We The People has its roots in Double Edge's thirty-five-year question of what makes up identity. What are the paradoxes, stories, and dreams that make up a human being, a community, a society? The audience will experience the beauty of the hills, pastures, and gardens of the Farm surrounded by music and flight, weaving through different paths toward a culminating grand scene.
Through this work we ask how we choose to define ourselves and our evolving communities, beyond what we are told by the dictating voices and forces of our society. The audience will walk freely between intimate installations where characters from nature, history, and imagination create and inhabit lyrical, integrated worlds. We The People is a traveling rumination on finding freedom through creativity, a profound relationship with the land, and a curiosity and reverence for past generations.
Spectators will meet Henry S. Ranney - the original settler of Double Edge's property in Ashfield, himself a farmer and one of the Founders of the Liberty Party in Ashfield, an abolitionist political party predating the Underground Railroad. We watch the mysterious inhabitants of our forests soaring through indoor and outdoor spaces. We experience a legacy of freedom through the vital voices of recognized and unrecognized historical figures who resisted social and political oppression.

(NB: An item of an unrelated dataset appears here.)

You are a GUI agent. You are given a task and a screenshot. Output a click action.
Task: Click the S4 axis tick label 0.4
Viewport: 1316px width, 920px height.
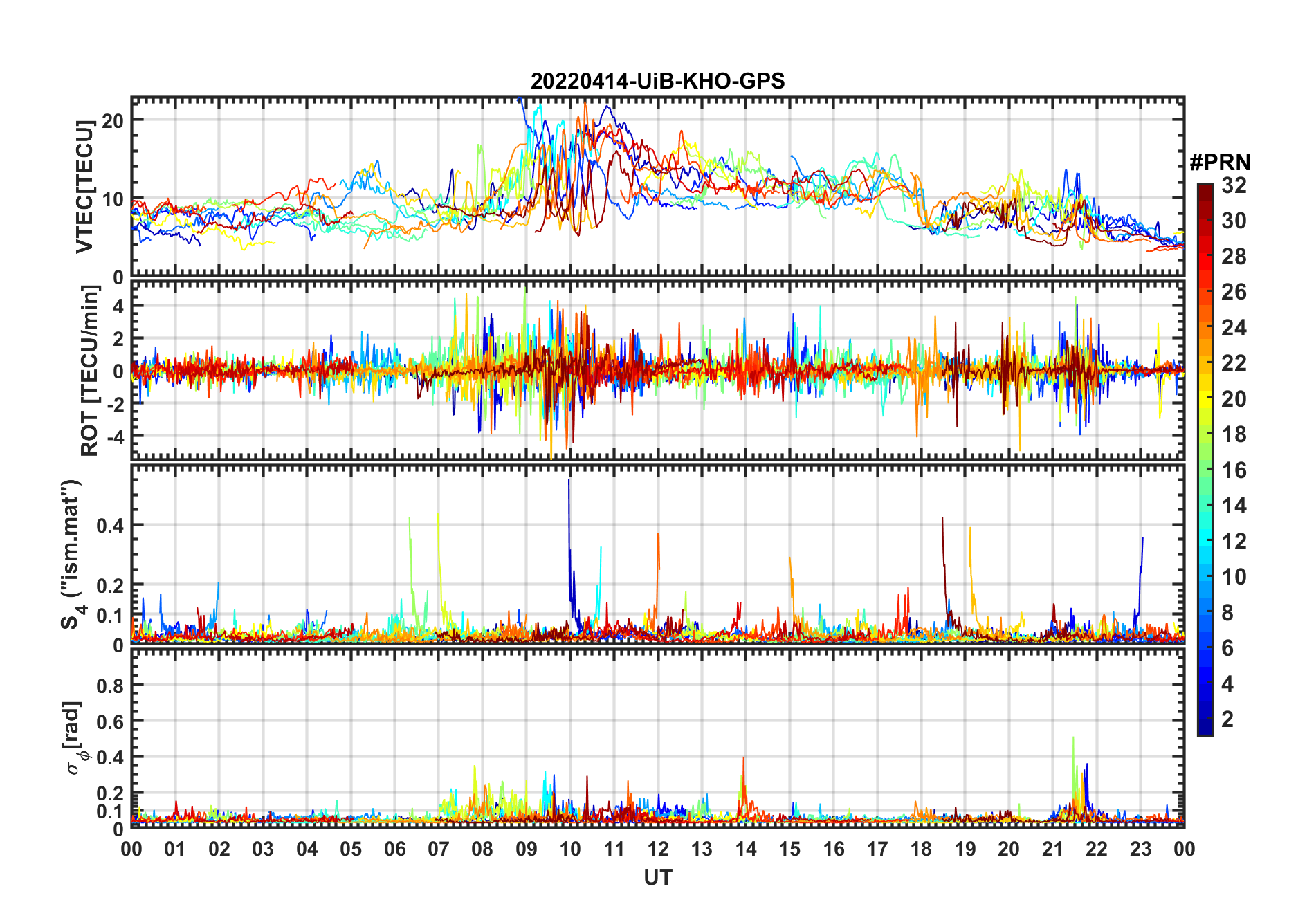pyautogui.click(x=109, y=525)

What are the hidden territories of the land, of history, and how do they speak to us in the present moment? This summer we attempt to articulate the beauty of our environment, uncover lost voices, and joyfully inhabit a world of wild imagination.
We The People
Previews: July 14-15
Performances: July 19 - Aug 6 (Wed-Sun) & Tues Aug 1
8pm, rain or shine
About Double Edge Theatre
Double Edge Theatre, an artist-owned organization, was founded in 1982 by Stacy Klein. The ensemble applies vigorous physical training and the principle of an artist's autonomy to create work intimately woven with the community. In 1994, Double Edge moved from Boston to a 105-acre former dairy farm in rural Ashfield, MA, to create a sustainable artistic home. In 1996 Argentine actor, puppeteer Carlos Uriona joined DE and wove into the ensemble his community-based street theatre. Today, the Farm has become an International Center of Living Culture, including performance, international touring and artist collaboration, year-round theatre training, conversations, convenings, greening and farming initiatives, and a popular indoor-outdoor traveling spectacle which takes place alongside the hills, pastures, river, and gardens of the Center. A highlight of 2017 is the Ashfield Town Spectacle, which involved the whole community, a celebration throughout the town inspired by the spirit of Direct Democracy.